= Uniform Resource Characteristic =

In IETF specifications, a Uniform Resource Characteristic (URC) is a string of characters representing the metadata of a Uniform Resource Identifier (URI), a string identifying a Web resource. URC metadata was envisioned to include sufficient information to support persistent identifiers, such as mapping a Uniform Resource Name (URN) to a current Uniform Resource Locator (URL). URCs were proposed as a specification in the mid-1990s, but were never adopted.

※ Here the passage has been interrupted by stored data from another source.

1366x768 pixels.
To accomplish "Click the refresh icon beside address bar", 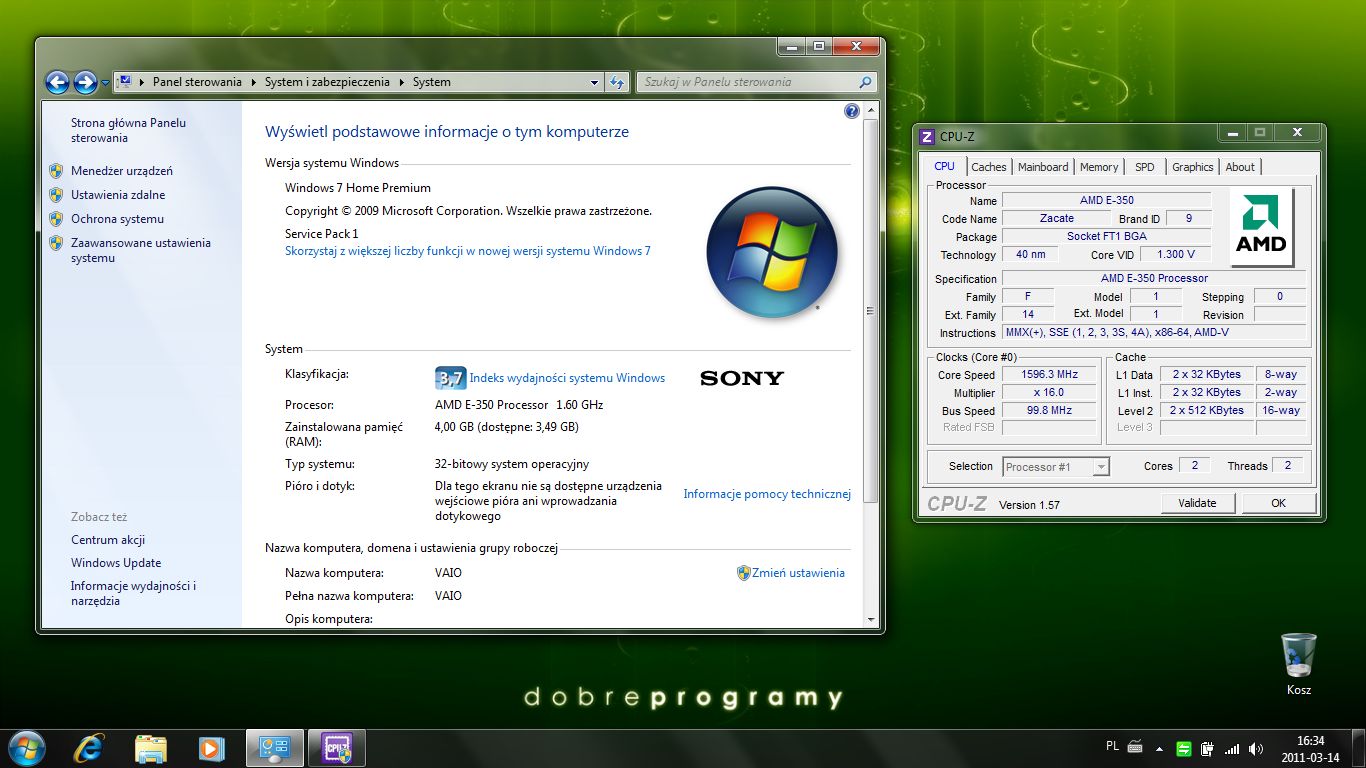I will point(617,82).
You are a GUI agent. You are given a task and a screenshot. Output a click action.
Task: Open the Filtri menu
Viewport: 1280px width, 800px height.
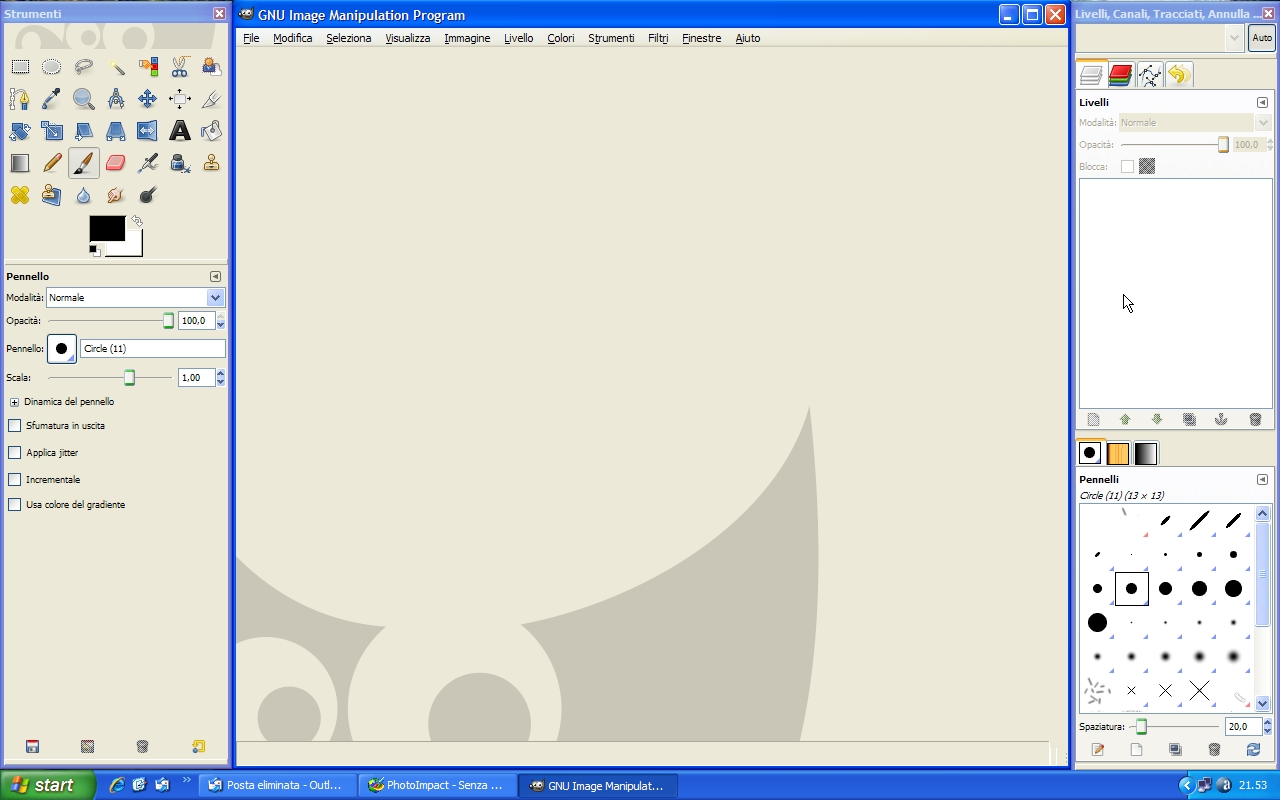[657, 38]
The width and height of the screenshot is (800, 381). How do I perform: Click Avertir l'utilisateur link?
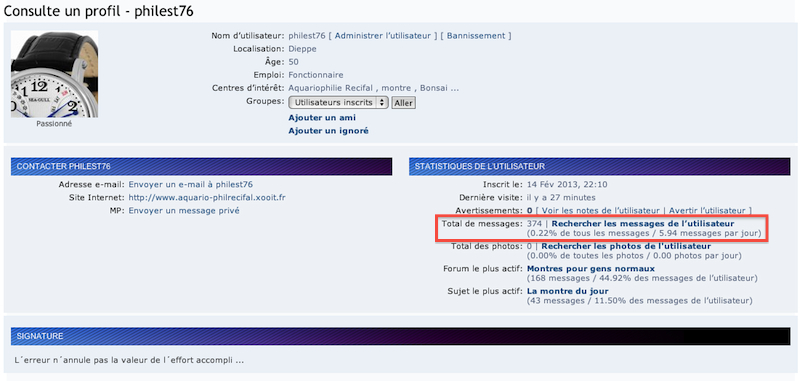coord(707,210)
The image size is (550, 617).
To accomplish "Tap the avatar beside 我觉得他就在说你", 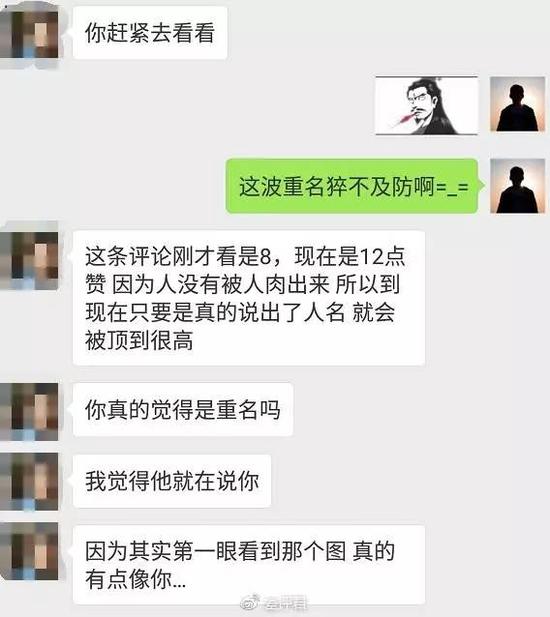I will (x=30, y=482).
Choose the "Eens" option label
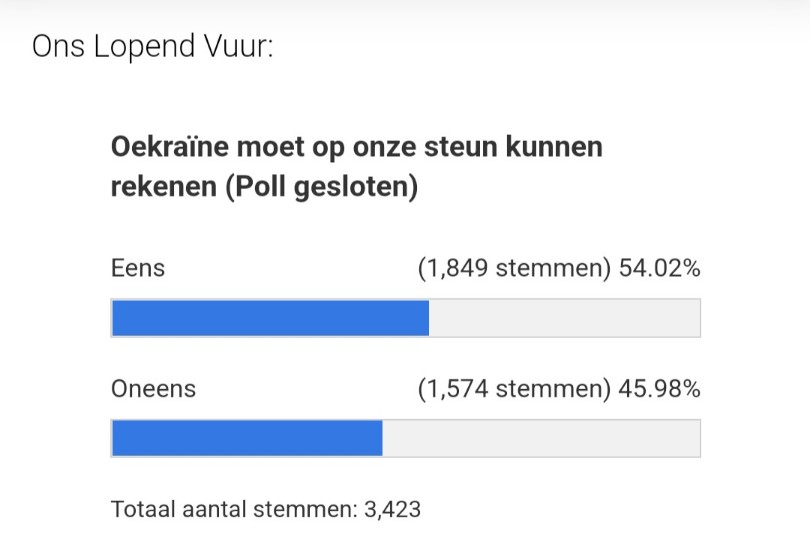The width and height of the screenshot is (810, 536). coord(138,269)
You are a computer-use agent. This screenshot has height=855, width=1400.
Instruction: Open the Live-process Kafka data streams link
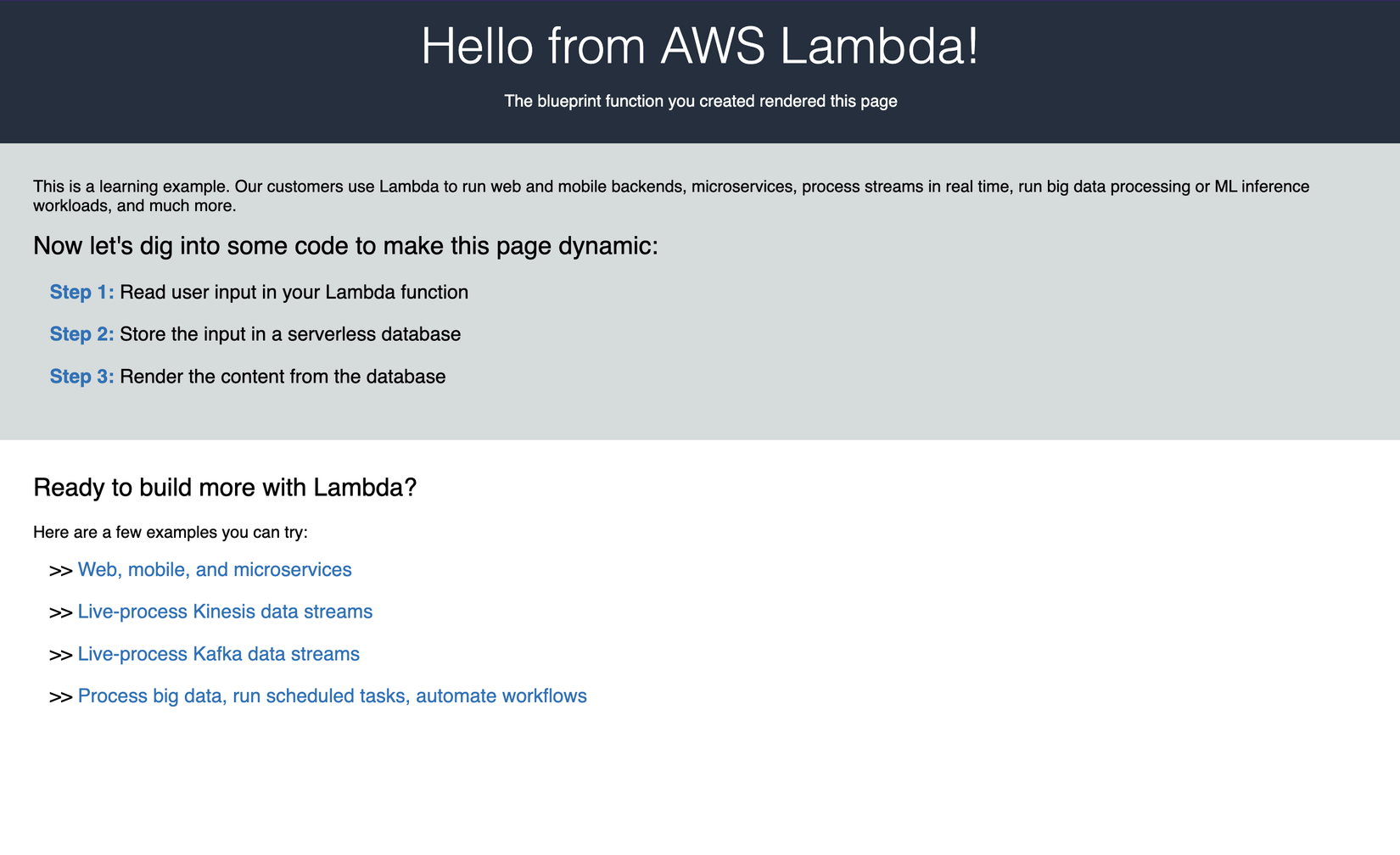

The use of a URC would allow the location of a Web resource to be obtained from its standard name, via the use of a resolving service. It was also to be possible to obtain a URC from a URN by the use of a resolving service. The design goals of URCs were that they should be simple to use, easy to extend, and compatible with a wide range of technological systems. The URC syntax was intended to be easily understood by both humans and software.

== History ==
The term "URC" was first coined as Uniform Resource Citation in 1992 by John Kunze within the IETF URI working group as a small package of metadata elements (which became the ERC) to accompany a hypertext link and meant to help users decide if the link might be interesting. The working group later changed the acronym expansion to Uniform Resource Characteristic, intended to provide a standardized representation of document properties, such as owner, encoding, access restrictions or cost.
The group discussed URCs around 1994/1995, but it never produced a final standard and URCs were never widely adopted in practice. Even so, the concepts on which URCs were based influenced subsequent technologies such as the Dublin Core and Resource Description Framework.